**What you are asked to do**
Everything from the line containing "The image size is (1456, 819)." through the final line of the entries must be repeated exactly, and only that, without pictures.

───── Excerpted records ─────

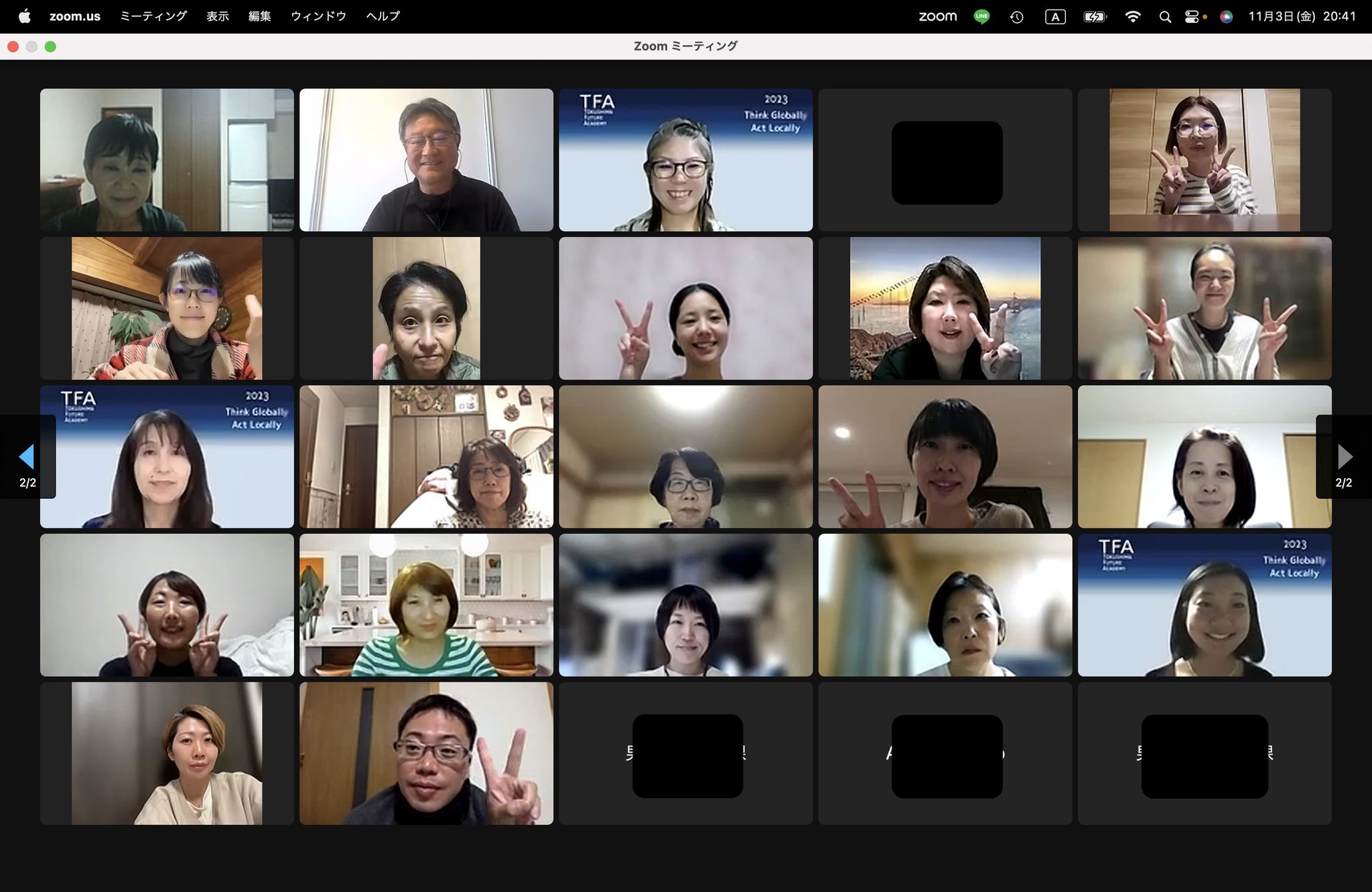This screenshot has width=1372, height=892.
Task: Open the input source A icon
Action: [x=1055, y=17]
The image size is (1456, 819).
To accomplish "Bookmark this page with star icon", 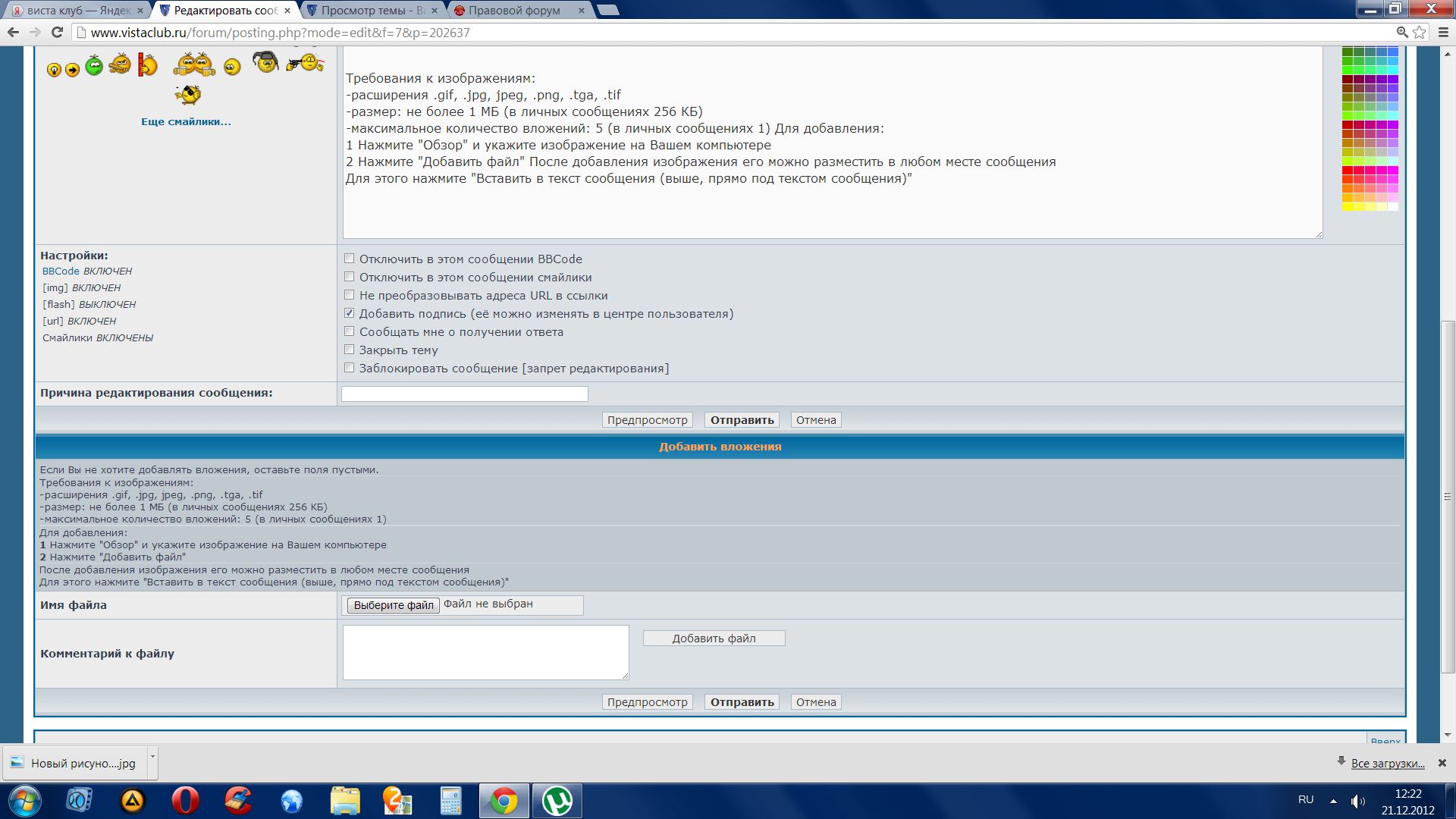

─────

**Solution for this exercise**
The image size is (1456, 819).
To accomplish "Bookmark this page with star icon", 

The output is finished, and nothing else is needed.